● **文档节选**:
Java DOM无法识别CDATA

时间:2013-04-17 05:53:33

标签: xml parsing dom

我有一个带CDATA的XML。这是我试图加载到Java DOM中的XML。

<?xml version="1.0" encoding="utf-8"?><search:Search xmlns:search="Search"><search:Response xmlns="Search"><search:Store xmlns="Search">";
<search:Result xmlns="Search">";
<search:Properties xmlns="Search">";
<email2:ConversationId xmlns:email2="Email2"><![CDATA["B3:5F:18:81:37:4B:E4:4C:97:CE:9A:5A:18:6E:DE:8D:"]]></email2:ConversationId>";
<email:Categories xmlns:email="Email"></email:Categories>
</search:Properties>
</search:Result>
</search:Store>
</search:Response>
 </search:Search>

以下是加载它的代码:

import org.w3c.dom.Attr;
import org.w3c.dom.CDATASection;
import org.w3c.dom.Document;
import org.w3c.dom.NamedNodeMap;
import org.w3c.dom.Node;
import org.w3c.dom.NodeList;
import org.w3c.dom.bootstrap.DOMImplementationRegistry;
import org.w3c.dom.ls.DOMImplementationLS;
import org.w3c.dom.ls.LSParser;
...

● **数据部分**:
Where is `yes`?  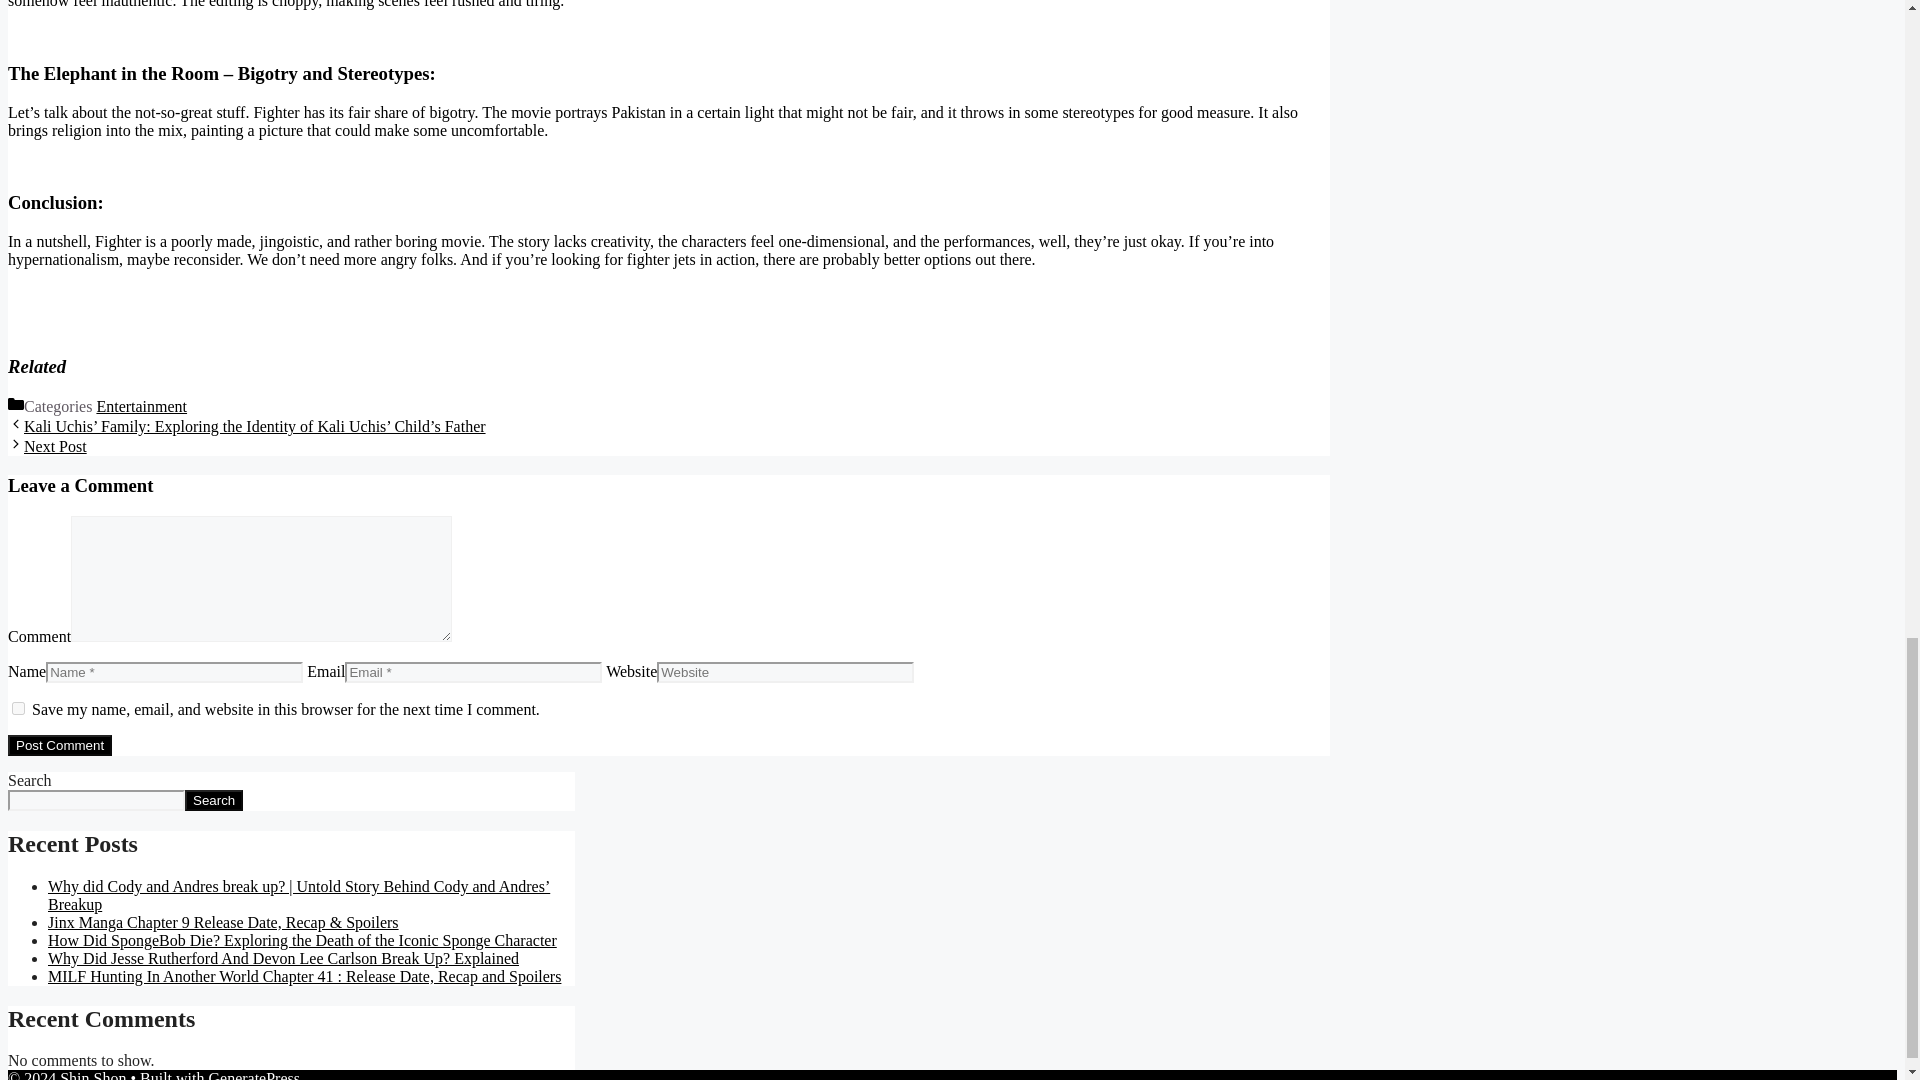 yes is located at coordinates (18, 708).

● **给定指令**: 请从上方关于Java DOM无法识别CDATA的文档节选最后显示的内容之后接着往下写。

● **本题作答**:
...
    try {
        DOMImplementationRegistry registry = DOMImplementationRegistry.newInstance();
        DOMImplementationLS impl = (DOMImplementationLS)registry.getDOMImplementation("LS");
        LSParser builder = impl.createLSParser(DOMImplementationLS.MODE_SYNCHRONOUS, null);
        DOMInputImpl input = new DOMInputImpl();
        input.setByteStream(new ByteArrayInputStream(xmlString.getBytes("utf-8")));
        xmlDoc = builder.parse(input);
        return xmlDoc;
    } catch (ClassNotFoundException | InstantiationException
            | IllegalAccessException | ClassCastException | UnsupportedEncodingException e) {
        throw new MyException(e);
    }

但是,我发现解析的文档没有CDATA NodeType org.w3c.dom.CDATASection。相反,nodetype以#text的形式出现。

非常感谢任何帮助。

1 个答案:

答案 0 :(得分:0)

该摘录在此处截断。